(Por Helen Turpaud Barnes) El Día Internacional de las Mujeres Trabajadoras y el Día por la Memoria, la Verdad y la Justicia tienen varios ejes en común. Afortunadamente, el 24 de marzo no ha sufrido una banalización tan extrema como el 8 de marzo, pero bien vale trazar algunas continuidades.

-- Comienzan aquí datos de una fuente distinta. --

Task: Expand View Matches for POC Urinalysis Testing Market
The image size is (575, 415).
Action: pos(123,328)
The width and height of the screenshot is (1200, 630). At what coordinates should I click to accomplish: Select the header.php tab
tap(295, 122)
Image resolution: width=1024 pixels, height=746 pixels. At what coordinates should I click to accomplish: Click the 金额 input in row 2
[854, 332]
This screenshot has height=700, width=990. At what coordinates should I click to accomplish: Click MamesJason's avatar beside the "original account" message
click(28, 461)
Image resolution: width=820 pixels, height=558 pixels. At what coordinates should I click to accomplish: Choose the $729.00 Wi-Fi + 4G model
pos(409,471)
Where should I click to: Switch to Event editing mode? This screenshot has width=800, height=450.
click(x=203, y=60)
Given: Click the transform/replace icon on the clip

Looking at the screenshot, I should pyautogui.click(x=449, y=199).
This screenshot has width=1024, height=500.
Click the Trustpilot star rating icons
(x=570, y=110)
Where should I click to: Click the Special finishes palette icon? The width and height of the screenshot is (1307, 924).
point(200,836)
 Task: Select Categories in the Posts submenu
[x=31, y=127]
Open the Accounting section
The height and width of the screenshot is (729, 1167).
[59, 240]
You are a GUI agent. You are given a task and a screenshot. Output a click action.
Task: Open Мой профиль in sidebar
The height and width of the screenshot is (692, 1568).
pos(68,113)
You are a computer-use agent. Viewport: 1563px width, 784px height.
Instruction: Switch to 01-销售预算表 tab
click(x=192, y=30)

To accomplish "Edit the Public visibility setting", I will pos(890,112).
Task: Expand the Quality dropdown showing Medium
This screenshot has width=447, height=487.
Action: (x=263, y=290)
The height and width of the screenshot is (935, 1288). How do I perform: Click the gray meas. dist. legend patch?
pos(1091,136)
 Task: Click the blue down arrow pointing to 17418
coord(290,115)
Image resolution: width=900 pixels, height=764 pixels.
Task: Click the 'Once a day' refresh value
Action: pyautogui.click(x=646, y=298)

La reivindicación de los derechos de las mujeres se suele perder en una marea de ideas edulcoradas. Particularmente las mujeres somos objeto de un modo específico de representación de la opresión como adorno y elogio. La subestimación de las mujeres no es nada desconocido: el rol supuestamente prioritario de estas en la crianza de hijos e hijas (por lo cual no tendrían por qué estar en otros lados), la aparentemente indiscutible “diferencia de fuerza física” entre hombres y mujeres (criterio que no se aplica entre varones más fuertes y varones menos fuertes), la gran sensibilidad atribuida a nosotras (lo cual implica desmerecer nuestra racionalidad), etc. El problema no es solo lo discutible de estas nociones, sino su estetización. Con esto me refiero al hecho de considerar que la opresión y los estereotipos de género serían algo “lindo”. Tratar a las mujeres de manera condescendiente y paternalista sería un modo de “protegerlas”, es “galante”, “las hace sentir bien”, la caballerosidad es “elegante”, etc.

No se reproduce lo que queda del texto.